No, you misunderstand. The tests are *already* run in parallel. And
running them from slower to faster would only make a difference if the
last tests were not requiring roughly the same time to run.

Also, I cannot use prove(1) because it proved to be unreliable in my setup
(it does hang from time to time, for no good reason whatsoever, which
would only make my situation worse, of course).

> > Maybe we should start optimizing the tests...
> 
> Yup, two things that come to mind are to identify long ones and see
> if each of them can be split into two halves that can be run in
> parallel, and to go through the tests with fine toothed comb and
> remove the ones that test exactly the same thing as another test.
> The latter would be very time consuming, though.

Again, you misunderstand.

The problem is not whether or not to run the tests in parallel.

The problem is that our tests take an insanely long time to run. That is a
big problem, it is no good, tests are only useful if they are cheap enough
to run all the time.

So the only thing that would really count as an improvement would be to
change the test suite in such a manner that it relies more on helpers in
t/helper/ and less on heavy-duty shell scripting.

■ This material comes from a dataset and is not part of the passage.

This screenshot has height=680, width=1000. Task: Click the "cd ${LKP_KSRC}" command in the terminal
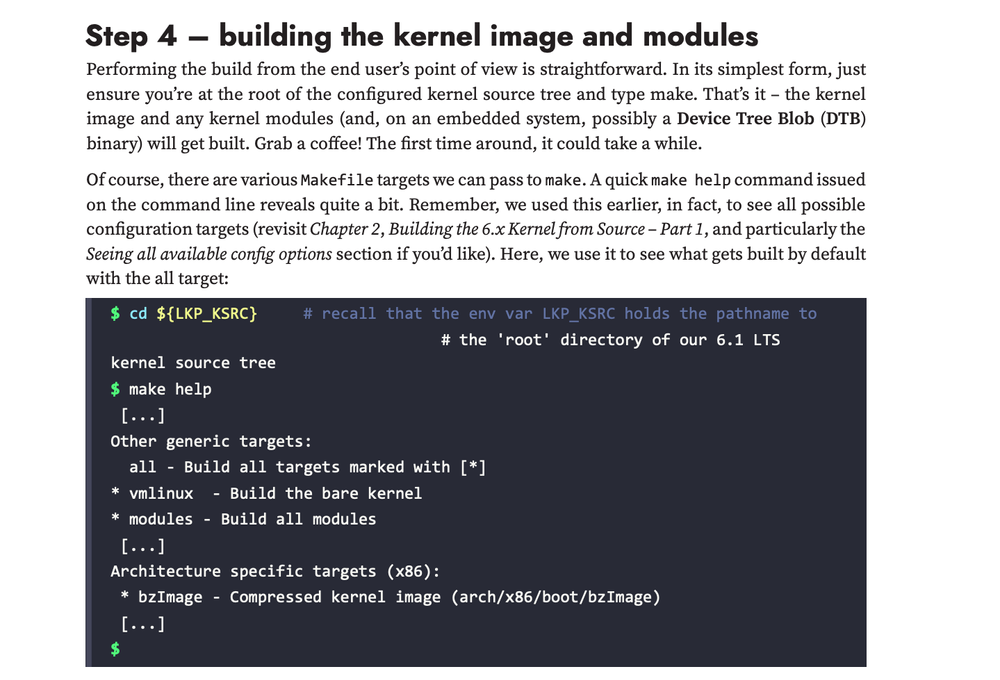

Of course, if you continue to resist (because the problem is obviously not
affecting you personally, so why would you care), I won't even try to find
the time to start on that project.

Ciao,
Dscho

P.S.: After increasing the time-out to 240 minutes, the test suite still
times out. I investigated a little bit and it appears that
t6030-bisect-porcelain.sh now hangs in the `git bisect next` call of its
"2 - bisect starts with only one bad" test case. This is specific to
Windows, I cannot reproduce that problem on Linux, and I will keep you
posted on my progress.